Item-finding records
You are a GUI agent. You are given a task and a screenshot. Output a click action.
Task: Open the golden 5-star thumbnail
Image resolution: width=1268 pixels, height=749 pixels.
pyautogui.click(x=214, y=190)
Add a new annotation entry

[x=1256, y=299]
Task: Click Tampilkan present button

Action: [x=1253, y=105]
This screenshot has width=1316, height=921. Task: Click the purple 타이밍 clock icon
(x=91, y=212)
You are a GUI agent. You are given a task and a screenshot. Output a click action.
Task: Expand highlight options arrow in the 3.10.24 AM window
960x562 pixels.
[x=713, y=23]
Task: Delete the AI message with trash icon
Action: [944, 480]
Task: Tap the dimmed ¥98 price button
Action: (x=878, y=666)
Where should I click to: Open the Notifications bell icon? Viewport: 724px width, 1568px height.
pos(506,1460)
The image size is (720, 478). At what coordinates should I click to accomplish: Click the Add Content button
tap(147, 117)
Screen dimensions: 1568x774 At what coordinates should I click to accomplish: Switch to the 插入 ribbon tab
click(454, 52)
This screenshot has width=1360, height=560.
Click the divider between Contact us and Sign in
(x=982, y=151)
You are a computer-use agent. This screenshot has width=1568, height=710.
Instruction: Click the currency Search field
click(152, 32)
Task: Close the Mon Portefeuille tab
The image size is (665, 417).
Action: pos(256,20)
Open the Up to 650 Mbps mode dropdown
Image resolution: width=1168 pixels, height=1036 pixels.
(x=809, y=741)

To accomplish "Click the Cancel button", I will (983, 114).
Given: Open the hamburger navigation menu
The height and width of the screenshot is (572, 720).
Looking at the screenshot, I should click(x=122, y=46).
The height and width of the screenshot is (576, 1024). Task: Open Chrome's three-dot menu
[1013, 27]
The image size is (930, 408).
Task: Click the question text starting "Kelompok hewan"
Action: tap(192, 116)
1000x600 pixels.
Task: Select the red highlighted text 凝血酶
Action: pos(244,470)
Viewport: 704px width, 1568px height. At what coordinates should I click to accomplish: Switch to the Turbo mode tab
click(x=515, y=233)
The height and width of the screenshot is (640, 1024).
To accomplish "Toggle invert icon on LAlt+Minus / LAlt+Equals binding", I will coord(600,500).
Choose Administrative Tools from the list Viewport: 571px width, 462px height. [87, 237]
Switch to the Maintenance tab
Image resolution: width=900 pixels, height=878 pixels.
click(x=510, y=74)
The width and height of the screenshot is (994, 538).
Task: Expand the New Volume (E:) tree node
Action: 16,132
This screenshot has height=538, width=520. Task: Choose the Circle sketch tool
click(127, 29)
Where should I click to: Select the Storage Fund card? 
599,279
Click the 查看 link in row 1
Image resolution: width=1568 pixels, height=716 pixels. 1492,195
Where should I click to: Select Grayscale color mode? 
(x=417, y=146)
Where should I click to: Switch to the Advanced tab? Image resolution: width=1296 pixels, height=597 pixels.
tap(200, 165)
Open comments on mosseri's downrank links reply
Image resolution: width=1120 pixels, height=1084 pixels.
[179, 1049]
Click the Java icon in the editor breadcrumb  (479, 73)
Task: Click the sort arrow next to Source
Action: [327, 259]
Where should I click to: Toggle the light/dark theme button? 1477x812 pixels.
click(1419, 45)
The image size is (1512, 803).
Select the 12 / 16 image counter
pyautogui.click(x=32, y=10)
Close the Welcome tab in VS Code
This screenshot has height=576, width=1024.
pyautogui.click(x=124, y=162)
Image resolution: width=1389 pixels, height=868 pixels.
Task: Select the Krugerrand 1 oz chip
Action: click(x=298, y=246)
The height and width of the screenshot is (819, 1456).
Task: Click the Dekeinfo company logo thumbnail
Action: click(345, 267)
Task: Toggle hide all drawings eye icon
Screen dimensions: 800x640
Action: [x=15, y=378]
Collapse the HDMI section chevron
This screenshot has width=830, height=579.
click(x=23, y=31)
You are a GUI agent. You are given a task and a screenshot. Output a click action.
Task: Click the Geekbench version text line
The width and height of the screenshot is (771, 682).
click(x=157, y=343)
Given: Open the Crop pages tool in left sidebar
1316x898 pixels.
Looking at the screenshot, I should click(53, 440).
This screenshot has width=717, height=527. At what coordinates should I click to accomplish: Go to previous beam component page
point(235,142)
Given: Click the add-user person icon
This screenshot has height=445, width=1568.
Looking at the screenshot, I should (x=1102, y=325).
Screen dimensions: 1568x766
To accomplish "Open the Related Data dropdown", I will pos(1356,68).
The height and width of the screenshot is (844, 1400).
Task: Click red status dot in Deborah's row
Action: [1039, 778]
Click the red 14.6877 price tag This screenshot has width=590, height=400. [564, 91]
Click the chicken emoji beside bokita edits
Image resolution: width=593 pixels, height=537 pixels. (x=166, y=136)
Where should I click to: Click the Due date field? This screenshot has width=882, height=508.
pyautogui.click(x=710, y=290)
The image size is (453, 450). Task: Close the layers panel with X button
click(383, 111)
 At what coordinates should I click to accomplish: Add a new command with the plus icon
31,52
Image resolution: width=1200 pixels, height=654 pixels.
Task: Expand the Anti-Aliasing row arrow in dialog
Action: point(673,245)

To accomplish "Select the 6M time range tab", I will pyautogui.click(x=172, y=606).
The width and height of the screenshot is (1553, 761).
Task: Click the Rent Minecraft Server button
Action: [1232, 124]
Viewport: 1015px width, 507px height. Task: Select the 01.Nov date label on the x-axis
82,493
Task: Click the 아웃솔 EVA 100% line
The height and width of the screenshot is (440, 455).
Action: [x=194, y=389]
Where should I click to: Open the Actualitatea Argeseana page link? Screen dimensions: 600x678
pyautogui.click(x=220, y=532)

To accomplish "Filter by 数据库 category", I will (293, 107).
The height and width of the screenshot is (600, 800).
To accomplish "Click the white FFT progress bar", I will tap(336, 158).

● TASK BRIEF
Locate each line in the records above that contains the word "button" and copy those lines out.

● SOLUTION FOR THIS TASK
Task: Click Tampilkan present button
Task: Tap the dimmed ¥98 price button
The image size is (720, 478). At what coordinates should I click to accomplish: Click the Add Content button
To accomplish "Click the Cancel button", I will (983, 114).
Where should I click to: Toggle the light/dark theme button? 1477x812 pixels.
The image size is (453, 450). Task: Close the layers panel with X button
Task: Click the Rent Minecraft Server button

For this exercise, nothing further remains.